Third, I discovered after I thought I was all set that the software I wanted to run would only run at Mac OS 10.8 or higher. Okay, I just need to upgrade my 10.6 install so I got the 10.10 updater from the App Store and downloaded that. During download, the screen froze again so I rebooted again. I discovered when running the updater that I was out of disk space in Mac hard drive. No problem, just expand the size of the virtual drive. Strangely, VirtualBox doesn’t make that easy. You have to do that from the command line also (the numeric value is in MB):
VBoxManage modifyhd "C:\Users\kat\VirtualBox VMs\MacOS-VB\MacOS-VB.vdi" --resize 25000
Now, booting up the Mac VM, I could see that the physical drive was larger – cool. All I have to do is drag that partition bar and- wait, there’s an error message. “MediaKit reports partition (map) too small.” It turns out the problem is that the MacOS has built a partition table for that disk that is locked in to the size of the physical disk. But since a virtual disk can change size, it doesn’t handle that correctly. Okay, so how do I resolve this error. I found one post suggesting to boot into single user mode and clear caches and volume table. So how do you do single user mode on a virtual Mac? Another VBox command line of course:
VBoxManage setextradata MacOS-VB "VBoxInternal2/EfiBootArgs" "-s"

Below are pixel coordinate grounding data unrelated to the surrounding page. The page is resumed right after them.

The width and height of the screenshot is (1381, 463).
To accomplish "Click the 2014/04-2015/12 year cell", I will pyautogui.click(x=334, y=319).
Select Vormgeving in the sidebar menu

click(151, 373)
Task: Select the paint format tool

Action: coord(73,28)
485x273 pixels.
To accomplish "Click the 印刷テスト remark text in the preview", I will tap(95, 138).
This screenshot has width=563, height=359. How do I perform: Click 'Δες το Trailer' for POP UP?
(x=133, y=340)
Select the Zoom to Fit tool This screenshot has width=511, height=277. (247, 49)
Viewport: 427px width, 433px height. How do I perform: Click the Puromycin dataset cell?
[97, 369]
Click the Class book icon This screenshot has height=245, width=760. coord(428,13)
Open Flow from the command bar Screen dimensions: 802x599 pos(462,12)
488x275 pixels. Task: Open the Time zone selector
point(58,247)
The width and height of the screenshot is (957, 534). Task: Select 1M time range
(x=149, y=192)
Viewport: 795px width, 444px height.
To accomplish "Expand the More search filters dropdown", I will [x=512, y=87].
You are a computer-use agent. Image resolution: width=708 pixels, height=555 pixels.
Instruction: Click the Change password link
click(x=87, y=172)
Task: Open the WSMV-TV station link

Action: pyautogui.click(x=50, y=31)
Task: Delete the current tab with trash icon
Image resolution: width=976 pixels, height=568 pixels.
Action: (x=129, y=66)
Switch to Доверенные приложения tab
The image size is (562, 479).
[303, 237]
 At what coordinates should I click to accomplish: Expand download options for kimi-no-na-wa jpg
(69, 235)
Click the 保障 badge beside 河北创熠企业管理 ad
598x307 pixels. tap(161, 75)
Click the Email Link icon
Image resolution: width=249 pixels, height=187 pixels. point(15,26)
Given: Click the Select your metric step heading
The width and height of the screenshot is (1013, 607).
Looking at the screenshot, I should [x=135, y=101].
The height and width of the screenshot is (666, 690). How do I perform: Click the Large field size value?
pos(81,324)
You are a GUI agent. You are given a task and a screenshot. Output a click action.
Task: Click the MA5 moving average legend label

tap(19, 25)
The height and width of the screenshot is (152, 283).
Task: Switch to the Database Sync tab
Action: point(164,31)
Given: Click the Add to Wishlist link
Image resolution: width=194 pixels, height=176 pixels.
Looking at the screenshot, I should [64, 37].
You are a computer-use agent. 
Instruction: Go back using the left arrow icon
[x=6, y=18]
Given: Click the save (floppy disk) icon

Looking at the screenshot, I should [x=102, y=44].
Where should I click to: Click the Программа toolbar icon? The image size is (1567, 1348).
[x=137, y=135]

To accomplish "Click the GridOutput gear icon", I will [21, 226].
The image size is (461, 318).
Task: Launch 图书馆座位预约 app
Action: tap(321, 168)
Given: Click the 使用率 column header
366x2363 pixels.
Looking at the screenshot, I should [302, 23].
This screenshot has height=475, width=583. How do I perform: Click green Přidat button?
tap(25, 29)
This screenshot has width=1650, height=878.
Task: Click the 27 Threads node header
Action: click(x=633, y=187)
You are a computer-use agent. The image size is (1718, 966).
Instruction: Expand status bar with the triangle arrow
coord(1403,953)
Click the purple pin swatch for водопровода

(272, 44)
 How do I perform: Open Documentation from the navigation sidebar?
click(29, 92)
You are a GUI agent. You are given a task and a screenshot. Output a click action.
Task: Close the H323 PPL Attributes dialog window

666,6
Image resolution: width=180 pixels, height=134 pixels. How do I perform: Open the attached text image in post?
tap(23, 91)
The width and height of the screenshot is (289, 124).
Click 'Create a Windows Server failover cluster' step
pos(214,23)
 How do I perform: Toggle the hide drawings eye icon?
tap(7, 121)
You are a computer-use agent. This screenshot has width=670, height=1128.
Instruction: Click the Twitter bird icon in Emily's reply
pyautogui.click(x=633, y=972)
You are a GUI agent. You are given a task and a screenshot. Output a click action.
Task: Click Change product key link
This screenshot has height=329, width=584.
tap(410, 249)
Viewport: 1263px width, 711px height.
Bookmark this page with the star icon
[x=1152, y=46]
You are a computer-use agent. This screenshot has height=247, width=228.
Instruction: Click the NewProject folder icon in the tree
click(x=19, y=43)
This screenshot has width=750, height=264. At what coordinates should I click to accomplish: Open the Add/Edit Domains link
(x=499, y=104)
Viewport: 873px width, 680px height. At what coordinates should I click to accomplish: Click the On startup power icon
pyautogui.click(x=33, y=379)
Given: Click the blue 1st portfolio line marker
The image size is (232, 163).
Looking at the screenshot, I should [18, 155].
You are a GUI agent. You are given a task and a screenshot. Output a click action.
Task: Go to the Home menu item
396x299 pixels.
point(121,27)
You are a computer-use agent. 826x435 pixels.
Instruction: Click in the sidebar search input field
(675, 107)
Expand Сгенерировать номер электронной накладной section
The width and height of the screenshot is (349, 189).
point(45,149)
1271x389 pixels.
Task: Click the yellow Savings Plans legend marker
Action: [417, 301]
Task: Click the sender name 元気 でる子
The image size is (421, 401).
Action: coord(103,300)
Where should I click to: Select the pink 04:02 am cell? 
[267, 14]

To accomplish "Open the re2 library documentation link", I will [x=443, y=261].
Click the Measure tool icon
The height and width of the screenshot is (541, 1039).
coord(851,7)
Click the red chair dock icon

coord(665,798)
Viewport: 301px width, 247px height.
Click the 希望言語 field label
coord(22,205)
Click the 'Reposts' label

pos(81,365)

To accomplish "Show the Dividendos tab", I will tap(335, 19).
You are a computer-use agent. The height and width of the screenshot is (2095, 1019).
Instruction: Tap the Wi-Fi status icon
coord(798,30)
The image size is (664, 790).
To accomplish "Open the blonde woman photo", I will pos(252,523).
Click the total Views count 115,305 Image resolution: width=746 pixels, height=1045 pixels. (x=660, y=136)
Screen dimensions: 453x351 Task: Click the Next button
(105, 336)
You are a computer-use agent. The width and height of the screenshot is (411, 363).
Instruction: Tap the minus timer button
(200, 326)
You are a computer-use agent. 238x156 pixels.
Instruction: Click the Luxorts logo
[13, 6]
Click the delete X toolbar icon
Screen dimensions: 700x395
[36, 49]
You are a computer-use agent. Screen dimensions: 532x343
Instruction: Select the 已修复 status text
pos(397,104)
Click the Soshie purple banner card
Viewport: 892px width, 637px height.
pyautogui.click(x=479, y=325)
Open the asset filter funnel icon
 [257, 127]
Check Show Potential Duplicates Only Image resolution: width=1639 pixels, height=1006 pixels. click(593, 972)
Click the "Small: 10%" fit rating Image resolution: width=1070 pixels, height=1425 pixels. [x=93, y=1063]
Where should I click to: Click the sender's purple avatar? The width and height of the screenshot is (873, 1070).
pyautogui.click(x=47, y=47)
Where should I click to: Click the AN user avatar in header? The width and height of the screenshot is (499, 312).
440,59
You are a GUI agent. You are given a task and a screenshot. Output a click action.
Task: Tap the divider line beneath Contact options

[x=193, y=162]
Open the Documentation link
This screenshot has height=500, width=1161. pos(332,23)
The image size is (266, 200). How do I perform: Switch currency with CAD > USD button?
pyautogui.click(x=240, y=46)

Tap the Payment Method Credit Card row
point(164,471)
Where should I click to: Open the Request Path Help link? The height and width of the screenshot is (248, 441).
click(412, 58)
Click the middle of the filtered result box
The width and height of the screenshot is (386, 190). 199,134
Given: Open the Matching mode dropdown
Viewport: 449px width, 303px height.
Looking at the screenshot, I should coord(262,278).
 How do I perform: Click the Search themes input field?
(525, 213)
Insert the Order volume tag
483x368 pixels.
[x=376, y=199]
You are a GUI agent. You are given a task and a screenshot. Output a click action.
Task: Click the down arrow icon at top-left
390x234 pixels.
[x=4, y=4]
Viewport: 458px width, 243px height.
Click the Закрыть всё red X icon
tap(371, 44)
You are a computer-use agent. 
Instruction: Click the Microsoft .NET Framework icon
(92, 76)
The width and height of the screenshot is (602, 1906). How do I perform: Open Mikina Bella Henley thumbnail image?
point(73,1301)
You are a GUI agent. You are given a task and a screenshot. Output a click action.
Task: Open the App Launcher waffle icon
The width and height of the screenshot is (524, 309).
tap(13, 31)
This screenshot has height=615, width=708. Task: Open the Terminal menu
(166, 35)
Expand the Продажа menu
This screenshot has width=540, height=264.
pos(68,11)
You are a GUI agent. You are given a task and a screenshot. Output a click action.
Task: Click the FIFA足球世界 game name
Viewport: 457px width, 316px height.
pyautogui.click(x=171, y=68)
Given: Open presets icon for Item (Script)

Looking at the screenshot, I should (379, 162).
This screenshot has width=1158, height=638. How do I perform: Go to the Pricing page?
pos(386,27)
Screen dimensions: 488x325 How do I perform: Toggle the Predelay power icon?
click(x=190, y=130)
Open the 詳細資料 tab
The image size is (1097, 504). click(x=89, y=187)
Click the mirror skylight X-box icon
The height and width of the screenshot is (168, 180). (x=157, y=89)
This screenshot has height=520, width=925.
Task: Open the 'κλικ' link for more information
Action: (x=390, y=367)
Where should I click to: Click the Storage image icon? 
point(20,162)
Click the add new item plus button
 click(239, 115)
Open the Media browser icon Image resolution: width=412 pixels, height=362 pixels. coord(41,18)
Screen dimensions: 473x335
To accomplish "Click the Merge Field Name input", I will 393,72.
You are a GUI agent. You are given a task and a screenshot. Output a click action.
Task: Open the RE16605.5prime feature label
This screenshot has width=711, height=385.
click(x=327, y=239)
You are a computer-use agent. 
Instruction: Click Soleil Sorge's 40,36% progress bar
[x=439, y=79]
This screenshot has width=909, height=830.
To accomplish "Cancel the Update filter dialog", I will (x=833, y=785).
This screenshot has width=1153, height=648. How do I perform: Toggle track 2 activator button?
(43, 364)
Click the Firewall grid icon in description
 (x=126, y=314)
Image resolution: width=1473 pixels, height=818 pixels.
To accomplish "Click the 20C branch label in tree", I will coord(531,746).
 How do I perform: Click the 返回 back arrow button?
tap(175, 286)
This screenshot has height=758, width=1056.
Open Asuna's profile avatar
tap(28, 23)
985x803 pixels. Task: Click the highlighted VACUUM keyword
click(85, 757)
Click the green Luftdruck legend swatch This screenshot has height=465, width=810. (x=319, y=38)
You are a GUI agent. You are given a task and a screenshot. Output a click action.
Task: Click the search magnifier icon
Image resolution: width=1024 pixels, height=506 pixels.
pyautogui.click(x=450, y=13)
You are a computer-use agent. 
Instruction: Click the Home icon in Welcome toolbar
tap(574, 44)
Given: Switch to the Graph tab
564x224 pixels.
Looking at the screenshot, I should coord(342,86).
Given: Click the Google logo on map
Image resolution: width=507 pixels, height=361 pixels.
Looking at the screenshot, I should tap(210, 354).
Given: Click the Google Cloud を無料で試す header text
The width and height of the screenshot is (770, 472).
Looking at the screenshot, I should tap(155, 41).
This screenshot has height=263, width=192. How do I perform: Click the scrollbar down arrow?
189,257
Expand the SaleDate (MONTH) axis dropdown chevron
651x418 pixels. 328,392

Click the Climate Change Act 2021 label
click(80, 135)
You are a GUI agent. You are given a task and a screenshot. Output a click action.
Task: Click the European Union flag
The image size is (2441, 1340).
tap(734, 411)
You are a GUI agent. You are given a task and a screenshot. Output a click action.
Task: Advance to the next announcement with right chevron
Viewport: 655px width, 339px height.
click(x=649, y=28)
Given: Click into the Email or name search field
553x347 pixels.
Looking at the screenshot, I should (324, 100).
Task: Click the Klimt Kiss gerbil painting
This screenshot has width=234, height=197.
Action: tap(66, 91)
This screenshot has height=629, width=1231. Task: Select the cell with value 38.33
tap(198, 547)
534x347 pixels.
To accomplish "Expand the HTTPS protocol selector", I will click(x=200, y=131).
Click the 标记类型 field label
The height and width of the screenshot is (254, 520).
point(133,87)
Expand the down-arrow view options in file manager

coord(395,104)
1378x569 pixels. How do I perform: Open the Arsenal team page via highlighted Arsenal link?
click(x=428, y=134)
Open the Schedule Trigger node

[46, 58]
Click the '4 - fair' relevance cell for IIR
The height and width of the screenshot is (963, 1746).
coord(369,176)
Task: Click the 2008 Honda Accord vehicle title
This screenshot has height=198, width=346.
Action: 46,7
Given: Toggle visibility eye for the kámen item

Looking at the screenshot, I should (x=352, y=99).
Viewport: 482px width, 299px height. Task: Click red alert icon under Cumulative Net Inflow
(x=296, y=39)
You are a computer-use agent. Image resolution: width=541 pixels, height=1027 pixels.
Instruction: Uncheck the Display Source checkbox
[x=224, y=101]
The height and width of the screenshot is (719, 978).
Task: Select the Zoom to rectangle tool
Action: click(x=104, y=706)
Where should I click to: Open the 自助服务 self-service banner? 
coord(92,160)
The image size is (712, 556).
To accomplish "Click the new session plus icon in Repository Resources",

(And to take it off later, you would issue the same command but with no args.) That did get me into single user mode where I was able to delete the suggested files but unfortunately, it didn’t resolve the partition problem. There are crazy complicated fixes that I just don’t have the energy for. At this point, rather than struggle to increase the size of the disk, it would just make more sense to do it all over with a bigger virtual disk from the start. But after the hours I’ve spent, I’m already beyond where this exercise of Mac on VBox is useful to me. I’m out.
So sadly, this last issue was terminal for my experiment. But I did want to log the info here for future reference should I ever need to try something similar again.